> **PROBLEM TO SOLVE**: Where a line in the listing contains the string "Open", copy that line out.

> **INFORMATION PROVIDED**:
┄┄┄┄┄┄┄┄┄┄┄┄┄┄┄┄┄┄┄┄

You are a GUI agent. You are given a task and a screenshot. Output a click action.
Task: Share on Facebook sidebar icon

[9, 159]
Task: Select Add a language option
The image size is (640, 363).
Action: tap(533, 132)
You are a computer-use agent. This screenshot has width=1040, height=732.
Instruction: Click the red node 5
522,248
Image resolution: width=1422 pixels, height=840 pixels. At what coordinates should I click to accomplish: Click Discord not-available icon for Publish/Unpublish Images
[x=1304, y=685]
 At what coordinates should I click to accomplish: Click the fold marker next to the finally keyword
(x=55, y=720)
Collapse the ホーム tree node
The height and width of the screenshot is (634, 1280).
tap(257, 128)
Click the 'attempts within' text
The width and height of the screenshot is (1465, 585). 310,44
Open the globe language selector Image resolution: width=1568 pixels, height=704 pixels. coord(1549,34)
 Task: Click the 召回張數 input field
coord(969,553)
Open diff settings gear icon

┄┄┄┄┄┄┄┄┄┄┄┄┄┄┄┄┄┄┄┄

> **EXERCISE ANSWER**:
Open the globe language selector Image resolution: width=1568 pixels, height=704 pixels. coord(1549,34)
Open diff settings gear icon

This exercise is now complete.